Norepinephrine-mediated protein phosphorylation in astrocytes.

Studies were conducted to determine if norepinephrine activates both protein kinase C and the cyclic AMP-dependent protein kinase in cultured rat astrocytes using phosphoproteins as markers. Norepinephrine was found to decrease 32P incorporation into an acidic 80,000 M(R) protein. A similar response was observed with isoproterenol and cyclic AMP analogs. In contrast, phorbol myristate acetate (PMA) increased 32P incorporation into this protein. Further studies looked at phosphorylation sites on glial fibrillary acidic protein and vimentin using two-dimensional tryptic phosphopeptide maps. The pattern of phosphorylation of these two proteins by norepinephrine resembles that of 8-bromo cyclic AMP and isoproterenol, and not that of PMA. Additionally, the effect of norepinephrine on the phosphorylation of GFAP and vimentin was blocked by alprenolol. One difference noted between norepinephrine and isoproterenol was the phosphorylation of an 18,000 M(R) protein. Norepinephrine increased, and isoproterenol decreased, 32P incorporation into this protein; however, the mechanism which mediates the norepinephrine effect remains to be determined. Overall, these studies indicate that the most prominent phosphorylation events mediated by norepinephrine are the consequence of the activation of cyclic AMP-dependent protein kinase.

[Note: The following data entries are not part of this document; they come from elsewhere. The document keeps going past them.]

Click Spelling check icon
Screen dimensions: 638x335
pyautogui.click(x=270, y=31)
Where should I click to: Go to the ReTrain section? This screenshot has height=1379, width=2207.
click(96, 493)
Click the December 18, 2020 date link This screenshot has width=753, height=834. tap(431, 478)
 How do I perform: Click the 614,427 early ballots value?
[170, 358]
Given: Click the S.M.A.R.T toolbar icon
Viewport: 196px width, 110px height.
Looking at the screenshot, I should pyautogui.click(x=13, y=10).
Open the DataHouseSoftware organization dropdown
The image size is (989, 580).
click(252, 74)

The use of microwave tissue fixation to demonstrate the in vivo phosphorylation of an acidic 80,000 molecular weight protein in the rat neocortex following treatment with soman

Studies were conducted to determine if soman, a cholinesterase inhibitor, could activate the protein kinase C system in the rat neocortex. Using microwave radiation for rapid tissue fixation, it was demonstrated that treatment with soman increased 32P incorporation into an acidic 80,000 molecular weight, heat-stable protein in vivo. Based on relative molecular weight and isoelectric point this protein appears to be identical to a protein identified as a substrate for protein kinase C. Additionally, a protein of the same molecular weight and isoelectric point could be phosphorylated in tissue slices prepared from the neocortex by cholinergic dependent mechanisms. Also, treatment with soman decreased protein kinase C in the soluble fraction of this brain region; however, no corresponding increase was observed in the particulate fraction. These results suggest that soman can activate protein kinase C in vivo, and demonstrate the utility of using microwave tissue fixation to study protein phosphorylation events in vivo.